Work instructions: Look through the data below and return each line where "agent" appears.

Exercise material:

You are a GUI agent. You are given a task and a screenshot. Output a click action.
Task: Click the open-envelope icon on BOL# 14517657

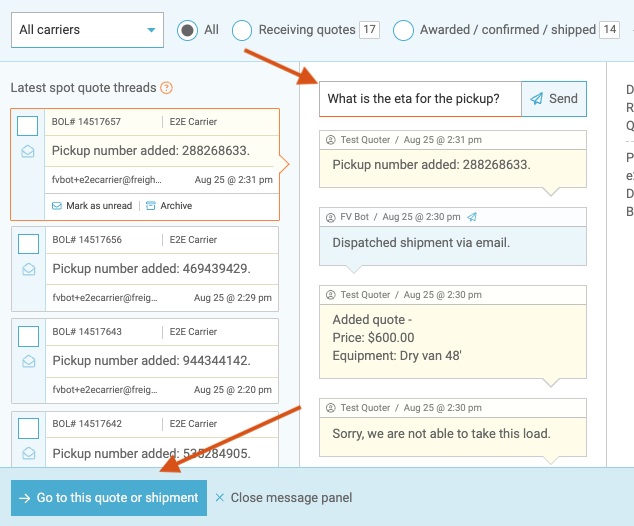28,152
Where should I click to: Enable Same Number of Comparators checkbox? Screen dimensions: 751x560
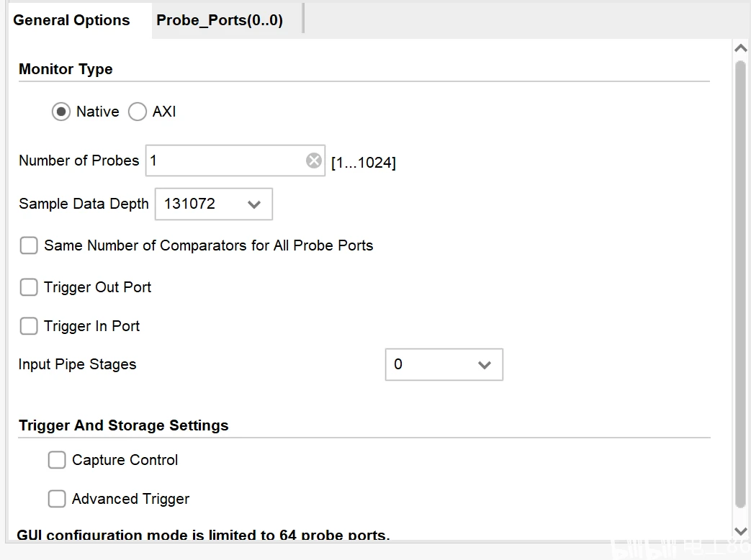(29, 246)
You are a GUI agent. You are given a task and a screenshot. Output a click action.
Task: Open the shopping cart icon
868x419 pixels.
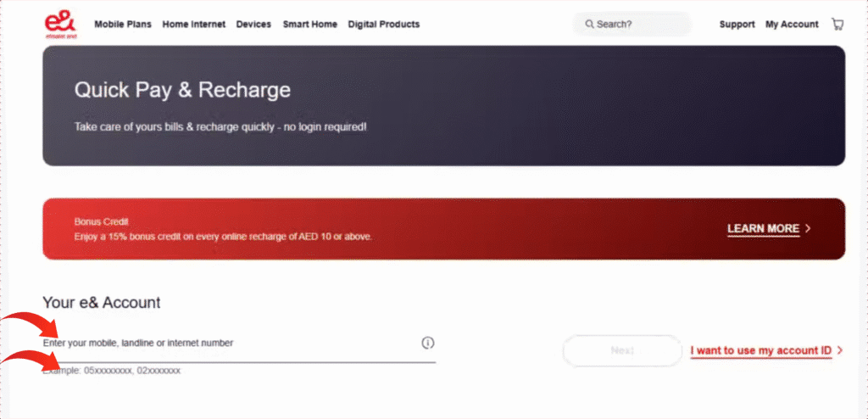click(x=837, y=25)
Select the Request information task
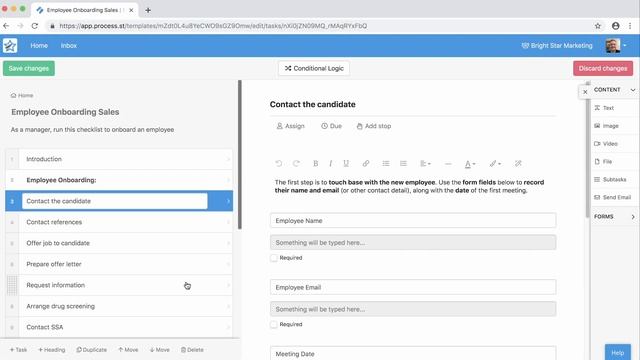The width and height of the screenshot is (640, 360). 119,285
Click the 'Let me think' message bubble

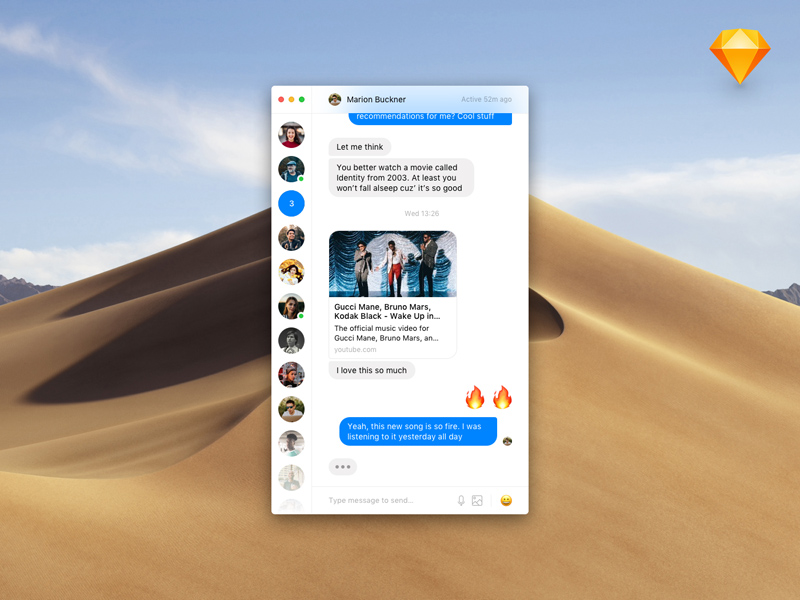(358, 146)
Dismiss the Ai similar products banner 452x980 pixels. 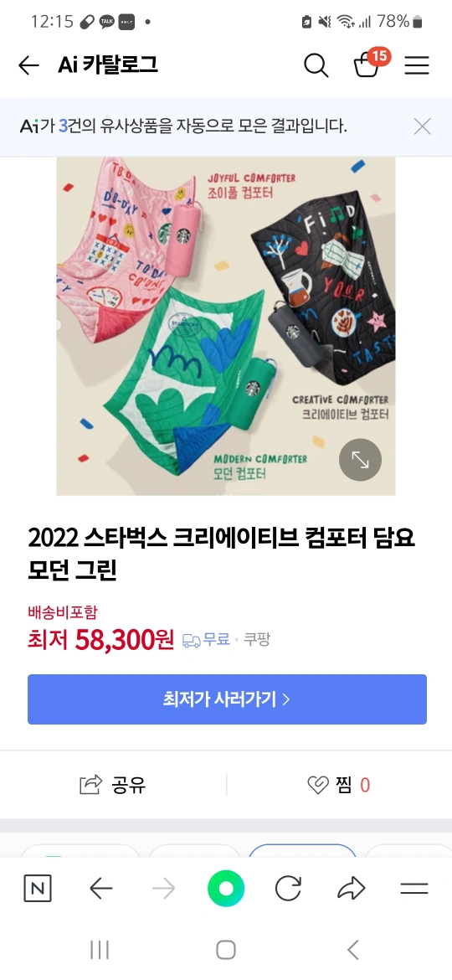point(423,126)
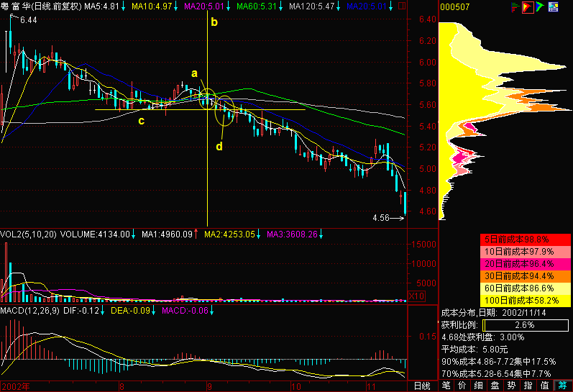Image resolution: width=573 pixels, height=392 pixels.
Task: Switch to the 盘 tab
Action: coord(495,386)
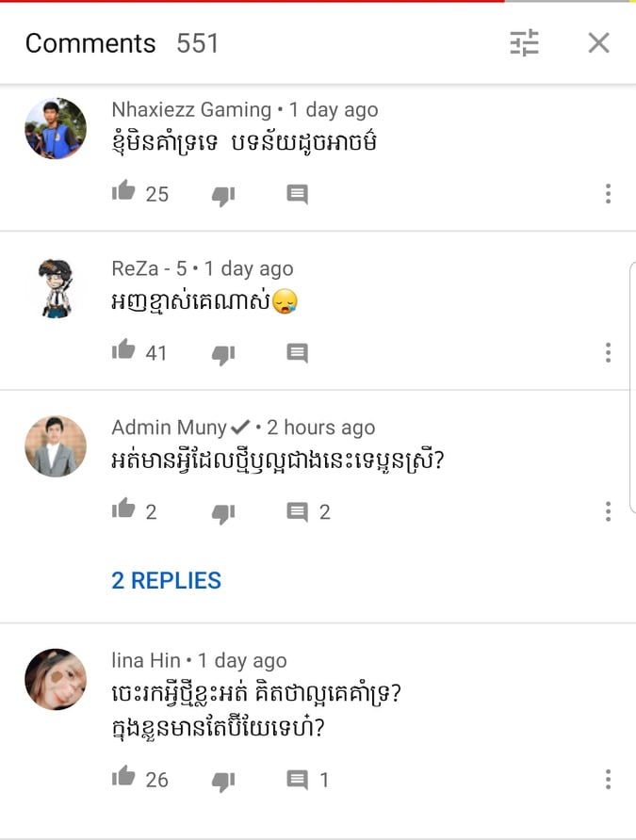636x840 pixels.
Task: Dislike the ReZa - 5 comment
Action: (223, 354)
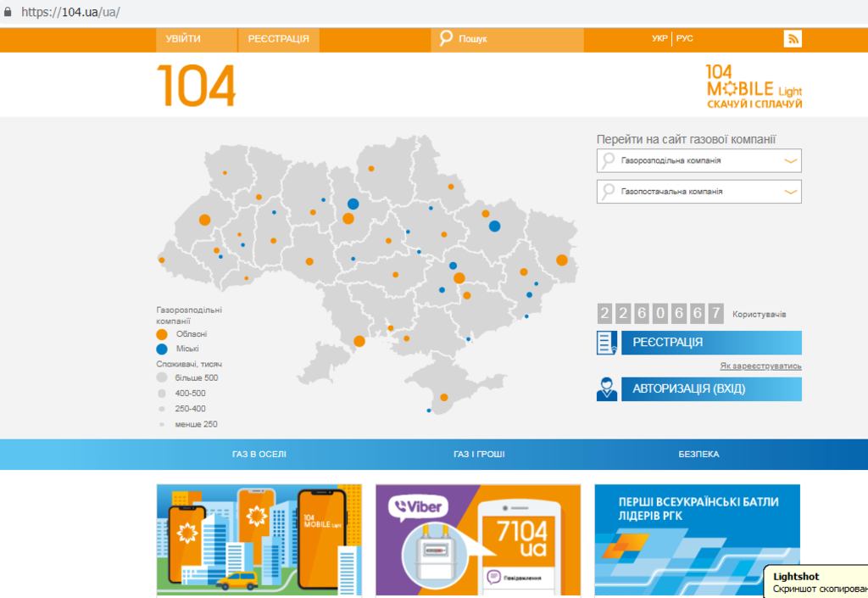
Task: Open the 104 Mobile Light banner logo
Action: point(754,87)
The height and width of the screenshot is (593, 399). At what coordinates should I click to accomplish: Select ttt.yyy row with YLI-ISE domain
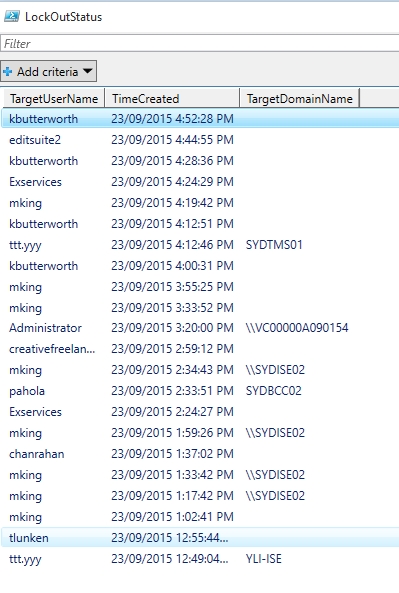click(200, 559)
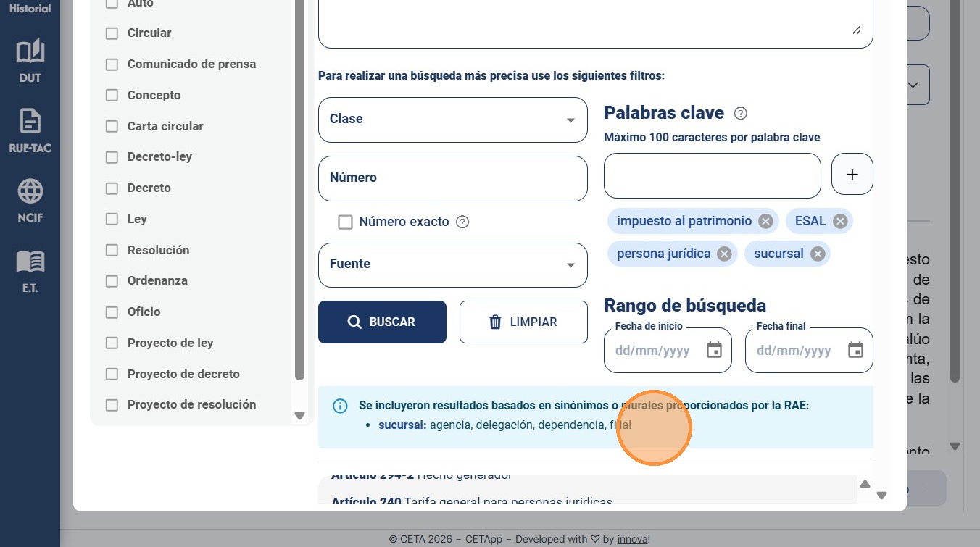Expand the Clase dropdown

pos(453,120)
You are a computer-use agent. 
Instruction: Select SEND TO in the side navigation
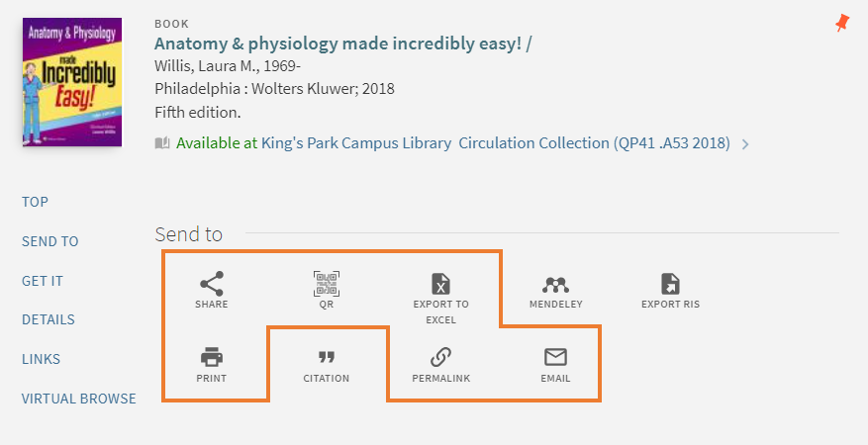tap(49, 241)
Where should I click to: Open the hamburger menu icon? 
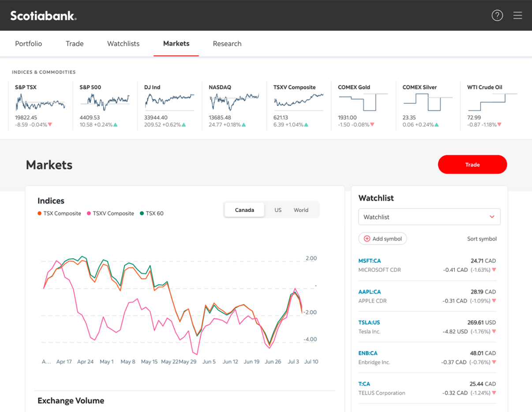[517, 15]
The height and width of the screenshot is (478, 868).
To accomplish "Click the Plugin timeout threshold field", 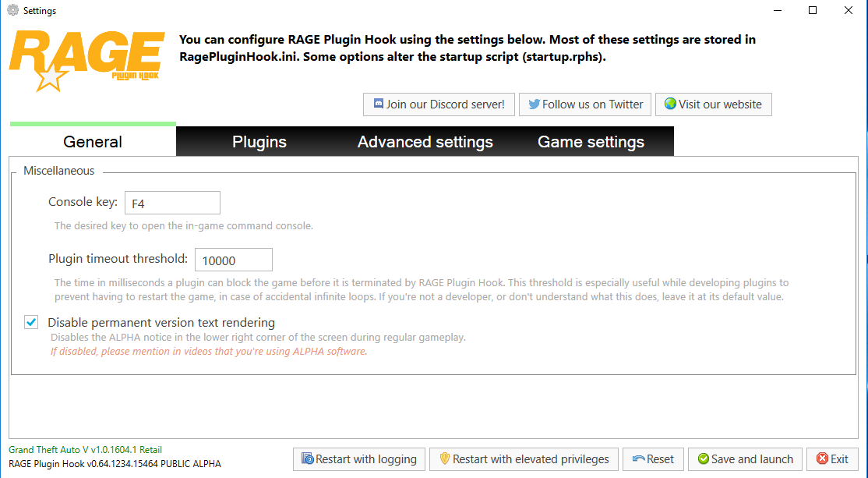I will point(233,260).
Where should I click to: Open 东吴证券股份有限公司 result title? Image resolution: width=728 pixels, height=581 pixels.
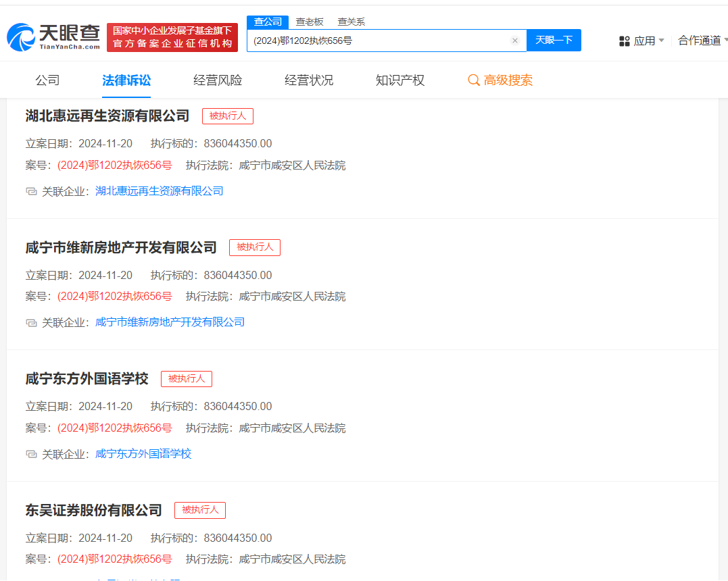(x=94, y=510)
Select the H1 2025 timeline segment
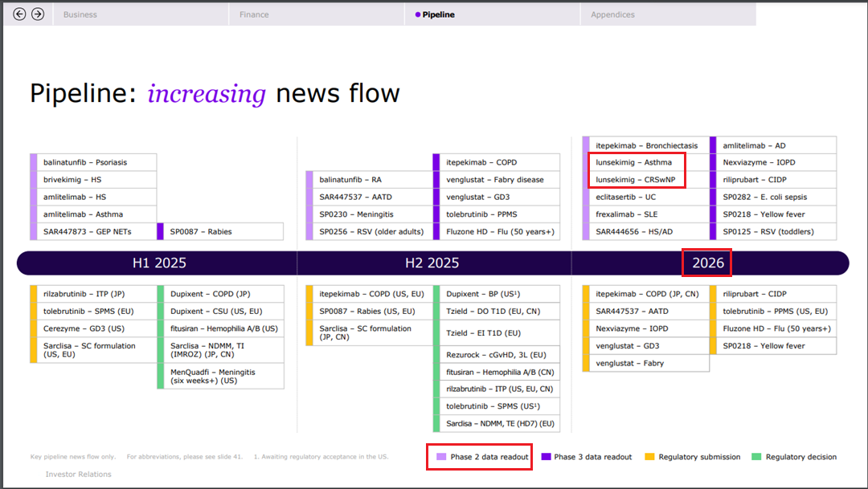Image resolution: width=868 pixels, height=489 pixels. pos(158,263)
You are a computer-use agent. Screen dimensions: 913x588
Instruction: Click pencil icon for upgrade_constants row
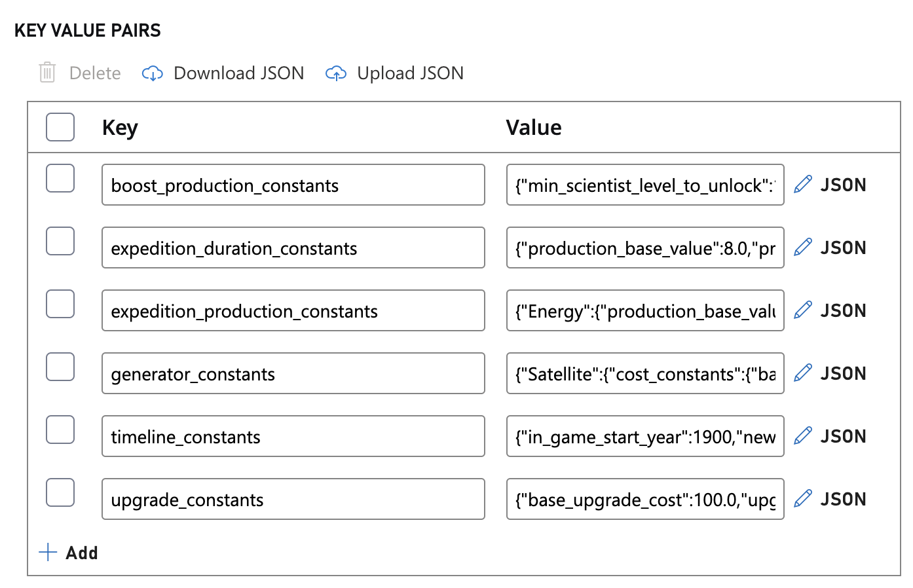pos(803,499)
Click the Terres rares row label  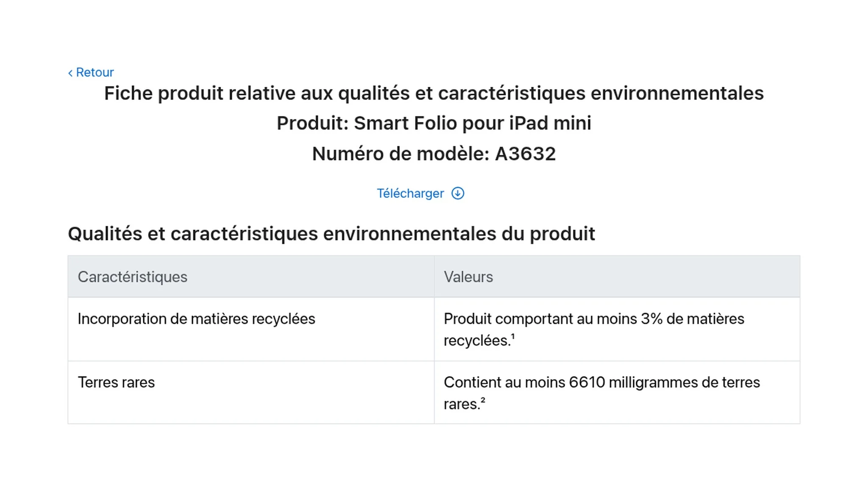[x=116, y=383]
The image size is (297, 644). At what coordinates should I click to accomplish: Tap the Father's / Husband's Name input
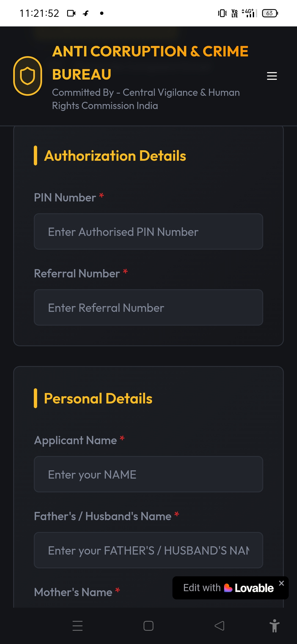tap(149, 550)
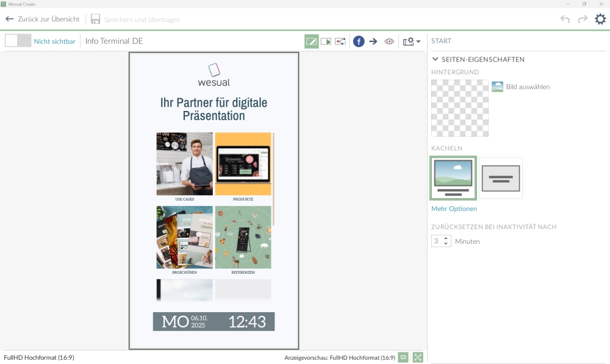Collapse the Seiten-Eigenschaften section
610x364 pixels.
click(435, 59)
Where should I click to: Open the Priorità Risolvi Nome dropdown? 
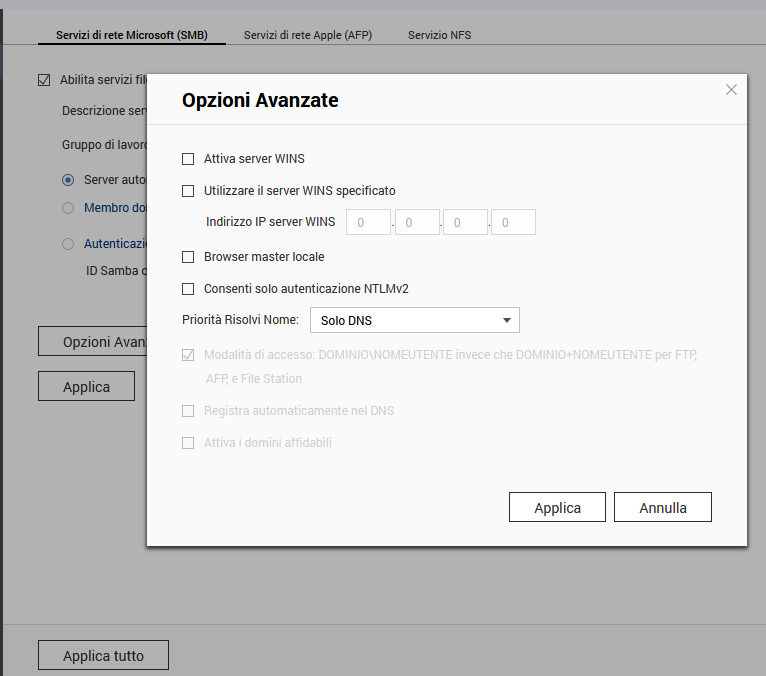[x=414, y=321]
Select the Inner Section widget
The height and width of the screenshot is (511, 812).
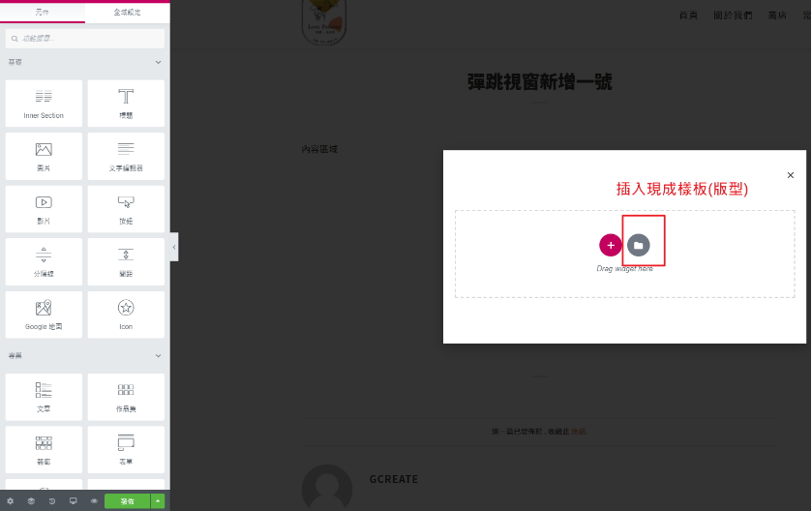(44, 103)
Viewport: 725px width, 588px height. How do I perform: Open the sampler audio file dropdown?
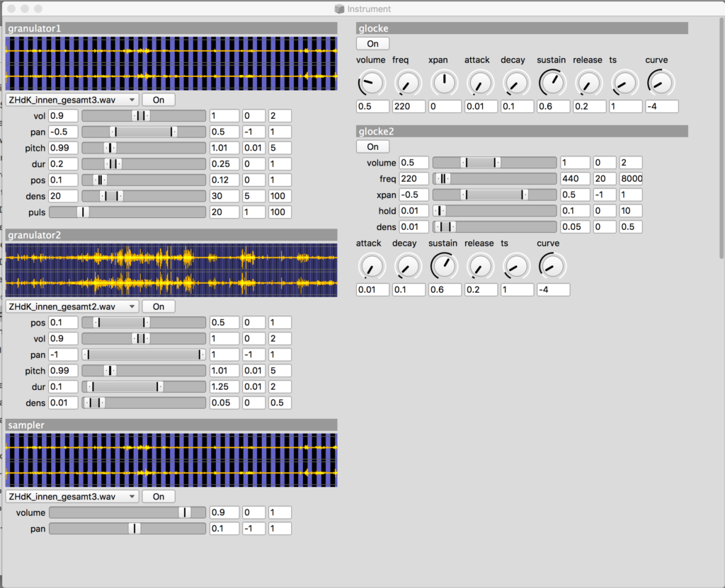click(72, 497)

Answer to this problem:
You are a GUI agent. You are given a task and a screenshot. Output a click action.
You are a GUI agent. You are given a task and a screenshot. Output a click action.
You are a computer-use agent. 
You are a computer-use agent. Screen dimensions: 913x588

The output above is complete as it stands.